The risk mitigation strategy involves several parts.  
  1. Data Profiling.  The COBOL data may have considerable value.  The processing is what we're trying to rewrite into a modern language.  A profile of every field of every file will reveal that (a) most of the data is usable and (b) the unusable portion of the data isn't very valuable.   
  2. Triage.  We can summarize 80% of the code in simple sentences.  46% of the code is single-sentence summaries.  34% of the code has multiple sentence summaries.  The remaining 20% requires in-depth analysis because the programs are large; they average of 2400 lines of code each.
  3. Test-Driven Reverse Engineering.  Since a 5% of the programs do the real updates, it's important to collect the inputs and outputs of these few programs.  This forms a core test suite.
  4. Agile Methods.  Find the user stories which really matter.  Find the COBOL programs that implement those user stories.
The most important risk reduction strategy is to take an Agile approach.  We need to prioritize based on value creation.  All COBOL programs are not created equal.  Some fraction can simply be ignored.  Another fraction produces relatively low value, and can be converted last.

The second most important risk mitigation is to build conversions from legacy COBOL files to the new, preferred databases.  The data is preserved.  

There's almost no risk in rewriting the 46% of low-complexity COBOL lines of code.  This code is trivial.  Note that some of this code actually has no business value.  Simply ignoring the no-value code also reduces risk.  Since we're using live files to drive testing, we can easily prove that our new programs work.

It's not risky to focus on the 20% of high-value COBOL lines of code.  This contains most (or all) of the processing that the business needs to have preserved.  They can articulate the user stories; it's easy to confirm that the COBOL does what the business needs.  It's easy to use live data to drive the reverse engineering.

The remaining 34% of the code base may actually involve a small amount of overlooked complexity.  There may be a nuance here that really matters.    

This overlooked "nuance" is something that the users didn't articulate, but it showed up in our unit testing.  We couldn't reproduce an expected output because we didn't correctly locate all the processing steps.  It wasn't in our summary of the 80% of moderate-to-low complexity programs.  It wasn't in our detailed analysis of the 20% subset of hyper-complex, large programs.  

We've reduced the risk by reducing the volume of code that needs to be examined under the microscope.
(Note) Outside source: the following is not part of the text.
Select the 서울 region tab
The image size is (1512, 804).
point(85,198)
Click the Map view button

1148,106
We've reduced the risk by using live files for parallel testing.  We've reduced the risk by collecting user stories.

The remaining risks are ordinary project risks, unrelated to COBOL or legacy data.

The Other Great Lie

Another popular fallacy is this:

"The business wants us to make investments in programming that buys them new revenue. Rewriting an application doesn't buy them any value-add".

The value-add is to create a nimble business.  Purging the COBOL has a lot of advantages.
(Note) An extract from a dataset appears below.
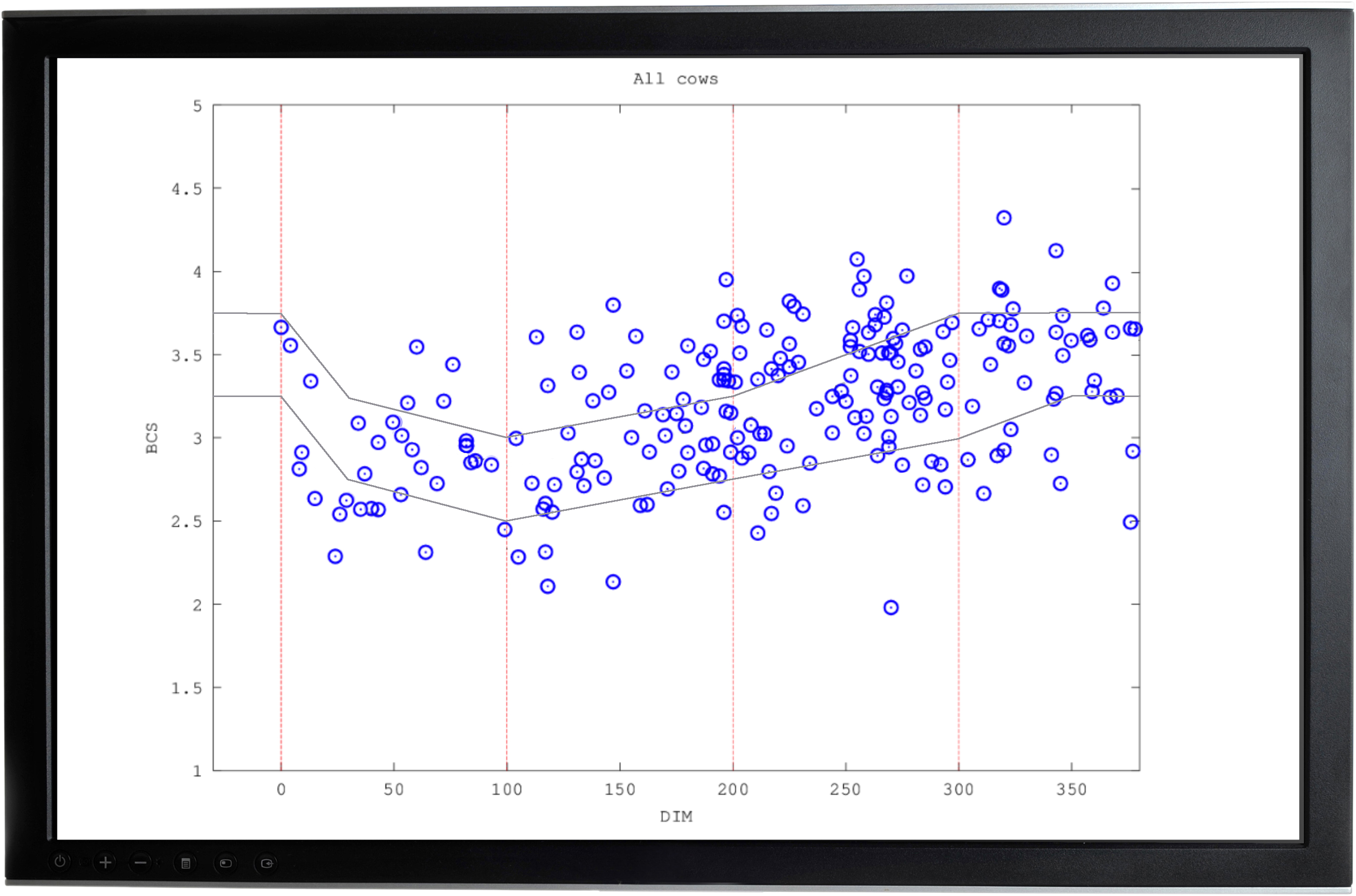This screenshot has width=1356, height=896.
Task: Click the lowest data point near BCS 2
Action: click(x=891, y=607)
  • It reduces the total number of lines of code.  Reducing costs.  Improving time-to-market for an IT solution to a business problem.
  • It reduces the number of technologies competing for mind-share.  Less thinking about the legacy applications is less time wasted solving problems.
  • It reduces the architectural complexity.  If the architecture is a spaghetti-bowl of interconnections between Web and Legacy COBOL and Desktop, then following the spaghetti-like connections is simply a kind of intellectual friction.
The COBOL does not need to be purged all at once through a magical "big-bang" replacement.  It needs to be phased out.  
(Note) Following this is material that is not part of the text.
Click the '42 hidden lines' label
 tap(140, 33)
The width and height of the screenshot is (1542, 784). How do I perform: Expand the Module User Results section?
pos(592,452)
Agile techniques need to be applied.  A simple backlog of high-value COBOL-based user stories is the place to start.  The prioritization of these stories needs to then be clustered around the data files. 

Ideally all of the programs which create or update a given file (or related group of files) can be rewritten in a tidy package.  The old files can be used for Test-Driven Reverse Engineering.  Once the programs have been rewritten, the remaining COBOL legacy applications can continue to operate, using a file created by a non-COBOL application.

Each file (and related cluster of programs) is replaced from high-value down to low-value.  Each step creates a more nimble organization.